How to Choose a Crypto Market Making Program: A Practical Guide for Token Projects
- Koeksal Chaker
- May 8
- 3 min read
If you're launching a token or preparing for exchange listing, you’ll quickly face a practical issue:
A market can exist — but still be hard to trade.
Many projects encounter problems like:
Thin order books
Wide bid-ask spreads
Inconsistent trade execution
At that point, the real question isn’t “how to get more users,” but:
How to ensure consistent liquidity
That’s exactly what a crypto market making program is designed to solve.
When Do You Actually Need Market Making?
A simple rule:
If users cannot trade consistently, you need market making.
Typical signs include:
Large gaps between buy and sell orders
Prices moving too easily on small trades
Irregular execution flow
The underlying reason is straightforward:
Liquidity does not sustain itself.
Without continuous two-sided quotes, markets become:
Difficult to trade, unstable, and unattractive to participants.
What Is a Market Making Program, Really?
A common misconception is:
Market making is about predicting or influencing price direction
In reality:
Market making is about maintaining tradability
The mechanism is simple:
Continuously place buy and sell orders
Adjust quotes dynamically as prices move
The goal is not speculation, but:
Ensuring the market remains active and accessible
Why Do Exchanges Offer Structured Programs?
Major exchanges like Gate provide formal market making programs for a reason:
Organic liquidity is unpredictable.
During active periods → liquidity is strong
During volatility or uncertainty → liquidity can disappear quickly
To address this, exchanges create structured frameworks:
A collaboration between the venue and liquidity providers
These programs typically align:
Technical support from the exchange
Continuous quoting from liquidity providers
The Real Differentiator: Infrastructure, Not Just Strategy
In practice, the quality of market making depends less on “strategy” and more on:
Execution consistency
One key concept is:
Crypto Colocation (Low-Latency Infrastructure)




This refers to deploying trading systems physically closer to exchange servers.
Why it matters:
Markets move in milliseconds
Delays introduce execution risk
With better infrastructure:
Orders update more reliably
Execution becomes more predictable
Risk exposure is easier to manage

For market making, predictability matters more than raw speed
How to Evaluate a Market Making Setup
Instead of focusing on marketing claims, evaluate these three factors:
Market Microstructure Behavior
1. Is matching behavior stable?
Are order priorities consistent?
Are there unexpected changes in execution order?
2. Is execution balanced?
Do buy and sell orders fill in a relatively balanced way over time?
This directly affects inventory risk
3. Does the system hold under stress?
Can orders be updated reliably during rapid price movements?

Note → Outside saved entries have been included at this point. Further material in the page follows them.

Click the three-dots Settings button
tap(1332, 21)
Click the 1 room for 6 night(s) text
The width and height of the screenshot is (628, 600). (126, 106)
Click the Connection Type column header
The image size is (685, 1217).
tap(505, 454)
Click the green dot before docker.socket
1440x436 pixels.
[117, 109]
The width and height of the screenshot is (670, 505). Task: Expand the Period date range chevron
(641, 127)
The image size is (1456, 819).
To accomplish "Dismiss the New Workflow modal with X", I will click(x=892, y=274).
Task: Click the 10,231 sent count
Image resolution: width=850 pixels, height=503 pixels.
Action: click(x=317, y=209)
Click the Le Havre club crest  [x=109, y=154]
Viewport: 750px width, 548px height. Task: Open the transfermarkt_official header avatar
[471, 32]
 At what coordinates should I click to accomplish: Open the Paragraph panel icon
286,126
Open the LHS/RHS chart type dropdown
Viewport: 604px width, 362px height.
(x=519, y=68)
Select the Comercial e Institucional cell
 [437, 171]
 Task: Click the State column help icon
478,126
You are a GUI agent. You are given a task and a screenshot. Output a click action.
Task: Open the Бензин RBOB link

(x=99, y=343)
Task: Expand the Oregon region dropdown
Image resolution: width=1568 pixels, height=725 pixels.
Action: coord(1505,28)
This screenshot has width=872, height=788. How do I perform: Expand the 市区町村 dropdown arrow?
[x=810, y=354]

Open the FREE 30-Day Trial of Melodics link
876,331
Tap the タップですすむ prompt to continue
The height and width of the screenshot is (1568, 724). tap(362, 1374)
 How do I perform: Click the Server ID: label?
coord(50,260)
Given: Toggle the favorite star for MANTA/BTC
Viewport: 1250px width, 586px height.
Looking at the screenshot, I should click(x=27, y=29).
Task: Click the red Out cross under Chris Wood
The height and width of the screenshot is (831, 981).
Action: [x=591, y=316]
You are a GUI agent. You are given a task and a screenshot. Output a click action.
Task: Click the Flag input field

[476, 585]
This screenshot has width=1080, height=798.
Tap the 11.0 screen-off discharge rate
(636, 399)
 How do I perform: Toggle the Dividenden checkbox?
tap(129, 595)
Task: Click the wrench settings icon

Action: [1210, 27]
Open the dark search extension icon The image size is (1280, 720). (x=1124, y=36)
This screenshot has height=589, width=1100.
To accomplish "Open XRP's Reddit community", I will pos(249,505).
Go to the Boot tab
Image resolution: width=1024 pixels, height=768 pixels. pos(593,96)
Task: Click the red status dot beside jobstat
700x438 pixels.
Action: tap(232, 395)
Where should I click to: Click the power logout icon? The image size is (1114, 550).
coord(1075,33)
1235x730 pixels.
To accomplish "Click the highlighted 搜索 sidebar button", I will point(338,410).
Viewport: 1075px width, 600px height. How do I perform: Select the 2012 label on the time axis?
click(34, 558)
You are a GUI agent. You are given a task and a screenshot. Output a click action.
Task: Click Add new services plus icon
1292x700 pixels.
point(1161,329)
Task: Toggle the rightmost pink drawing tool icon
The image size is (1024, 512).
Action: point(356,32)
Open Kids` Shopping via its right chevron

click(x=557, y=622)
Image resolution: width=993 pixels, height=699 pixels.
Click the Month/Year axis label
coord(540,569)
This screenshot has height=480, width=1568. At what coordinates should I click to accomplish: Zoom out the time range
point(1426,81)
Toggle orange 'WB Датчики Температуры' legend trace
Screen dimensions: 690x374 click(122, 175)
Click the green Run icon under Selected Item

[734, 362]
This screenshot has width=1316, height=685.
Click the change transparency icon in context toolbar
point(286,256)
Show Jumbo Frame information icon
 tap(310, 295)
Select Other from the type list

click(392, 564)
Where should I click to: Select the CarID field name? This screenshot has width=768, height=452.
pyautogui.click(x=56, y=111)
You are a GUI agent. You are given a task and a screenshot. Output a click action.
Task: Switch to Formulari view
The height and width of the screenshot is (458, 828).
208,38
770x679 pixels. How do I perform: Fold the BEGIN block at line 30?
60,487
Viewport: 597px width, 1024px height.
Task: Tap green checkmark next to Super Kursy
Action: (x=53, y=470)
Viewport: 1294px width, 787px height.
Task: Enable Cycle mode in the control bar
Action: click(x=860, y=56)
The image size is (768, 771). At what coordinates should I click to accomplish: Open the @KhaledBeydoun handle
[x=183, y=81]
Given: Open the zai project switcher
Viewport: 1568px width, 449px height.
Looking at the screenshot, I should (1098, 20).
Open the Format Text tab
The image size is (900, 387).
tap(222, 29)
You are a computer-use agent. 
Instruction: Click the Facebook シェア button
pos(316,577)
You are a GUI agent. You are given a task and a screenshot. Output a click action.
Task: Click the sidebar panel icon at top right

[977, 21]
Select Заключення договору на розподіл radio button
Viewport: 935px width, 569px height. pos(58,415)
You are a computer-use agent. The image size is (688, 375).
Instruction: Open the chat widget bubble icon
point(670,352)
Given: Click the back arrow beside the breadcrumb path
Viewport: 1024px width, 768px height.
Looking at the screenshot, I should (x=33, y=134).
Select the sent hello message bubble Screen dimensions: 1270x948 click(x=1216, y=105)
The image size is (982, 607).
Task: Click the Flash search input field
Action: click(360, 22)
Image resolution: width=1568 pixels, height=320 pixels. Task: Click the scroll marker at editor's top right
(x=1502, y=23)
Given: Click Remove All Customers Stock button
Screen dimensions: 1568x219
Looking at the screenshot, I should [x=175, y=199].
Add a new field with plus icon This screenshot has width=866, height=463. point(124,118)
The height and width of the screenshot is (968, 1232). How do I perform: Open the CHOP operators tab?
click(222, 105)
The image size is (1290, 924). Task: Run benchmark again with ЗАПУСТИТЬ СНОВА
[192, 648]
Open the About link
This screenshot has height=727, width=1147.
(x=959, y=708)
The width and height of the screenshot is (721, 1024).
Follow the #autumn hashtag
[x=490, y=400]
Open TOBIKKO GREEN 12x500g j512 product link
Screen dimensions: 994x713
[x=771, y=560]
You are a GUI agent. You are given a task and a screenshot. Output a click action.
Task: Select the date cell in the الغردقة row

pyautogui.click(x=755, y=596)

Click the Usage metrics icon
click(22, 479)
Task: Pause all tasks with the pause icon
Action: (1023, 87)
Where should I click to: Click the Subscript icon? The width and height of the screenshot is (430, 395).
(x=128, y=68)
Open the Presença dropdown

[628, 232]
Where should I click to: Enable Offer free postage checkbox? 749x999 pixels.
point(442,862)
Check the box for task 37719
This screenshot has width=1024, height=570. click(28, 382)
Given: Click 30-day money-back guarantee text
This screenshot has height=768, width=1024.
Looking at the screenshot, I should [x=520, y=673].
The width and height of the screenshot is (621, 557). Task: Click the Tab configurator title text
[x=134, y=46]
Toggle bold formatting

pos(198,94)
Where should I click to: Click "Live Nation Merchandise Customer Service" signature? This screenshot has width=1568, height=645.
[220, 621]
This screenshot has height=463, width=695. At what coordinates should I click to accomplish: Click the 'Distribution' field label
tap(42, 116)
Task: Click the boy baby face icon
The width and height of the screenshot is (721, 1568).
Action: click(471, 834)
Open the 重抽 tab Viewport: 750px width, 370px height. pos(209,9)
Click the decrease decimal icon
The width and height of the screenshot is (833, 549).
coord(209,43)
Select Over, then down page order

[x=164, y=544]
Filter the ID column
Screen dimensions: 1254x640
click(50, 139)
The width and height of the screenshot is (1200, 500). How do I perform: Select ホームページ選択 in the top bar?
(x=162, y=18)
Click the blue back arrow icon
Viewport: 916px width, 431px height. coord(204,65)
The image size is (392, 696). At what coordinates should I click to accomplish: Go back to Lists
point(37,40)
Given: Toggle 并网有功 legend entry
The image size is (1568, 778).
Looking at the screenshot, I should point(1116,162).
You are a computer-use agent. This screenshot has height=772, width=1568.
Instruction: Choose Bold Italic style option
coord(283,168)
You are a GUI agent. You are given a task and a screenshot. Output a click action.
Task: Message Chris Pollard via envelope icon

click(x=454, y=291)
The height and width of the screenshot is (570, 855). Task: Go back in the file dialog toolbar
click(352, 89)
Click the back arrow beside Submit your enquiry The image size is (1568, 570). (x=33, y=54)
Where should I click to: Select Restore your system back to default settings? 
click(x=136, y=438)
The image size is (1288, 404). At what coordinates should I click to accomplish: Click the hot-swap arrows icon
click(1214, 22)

This determines whether strategies remain viable
Choosing the Right Approach: Service vs Tooling
There are two main approaches today:
1. Service-based (outsourced market making)
Fully managed by external firms
Less direct control for the project
2. Tool-based (self-managed with infrastructure)
Projects manage liquidity using specialized systems
Greater transparency and flexibility
Platforms like CiaoAI represent this second approach.
They essentially:
Productize market making capabilities
Typical features include:
Automated quote management
Multi-account and capital coordination
Real-time monitoring
Parameter-based strategy adjustments
This shifts the model from “outsourcing” to controlled liquidity management
When Does a Tool-Based Approach Make More Sense?
This model is often better suited if you:
Want long-term control over market quality
Prefer transparency in execution
Need flexibility across different growth stages
Compared to fully outsourced solutions, it offers:
More predictable cost structures
Adjustable strategies over time
Alignment with broader operational planning
Why Multi-Platform Participation Is Common
Relying on a single venue introduces concentration risk.
Different exchanges behave differently in terms of:
Order book structure
User flow
Volatility response
As a result, many projects adopt:
A multi-platform liquidity strategy
Benefits include:
Reduced dependency on one market
Improved overall stability
More consistent trading conditions
The Key Insight: What Market Making Really Solves
Many projects initially focus on:
“How will the price perform?”
But the more important question is:
“Is the market sustainable and functional?”
Because in the long run:
Users care about execution quality
Exchanges care about market stability
Capital cares about liquidity reliability
The true role of market making is:
To support a stable and continuously tradable market
Final Takeaway
A crypto market making program is fundamentally a liquidity and infrastructure solution
When evaluating options, prioritize:
Execution stability
Predictable behavior
Risk control mechanisms
—not short-term metrics or surface-level incentives.
If your goal is to:
Maintain control over liquidity
Optimize operational flexibility
Build a sustainable market structure
then tool-based solutions like CiaoAI can offer a more adaptable and transparent path forward.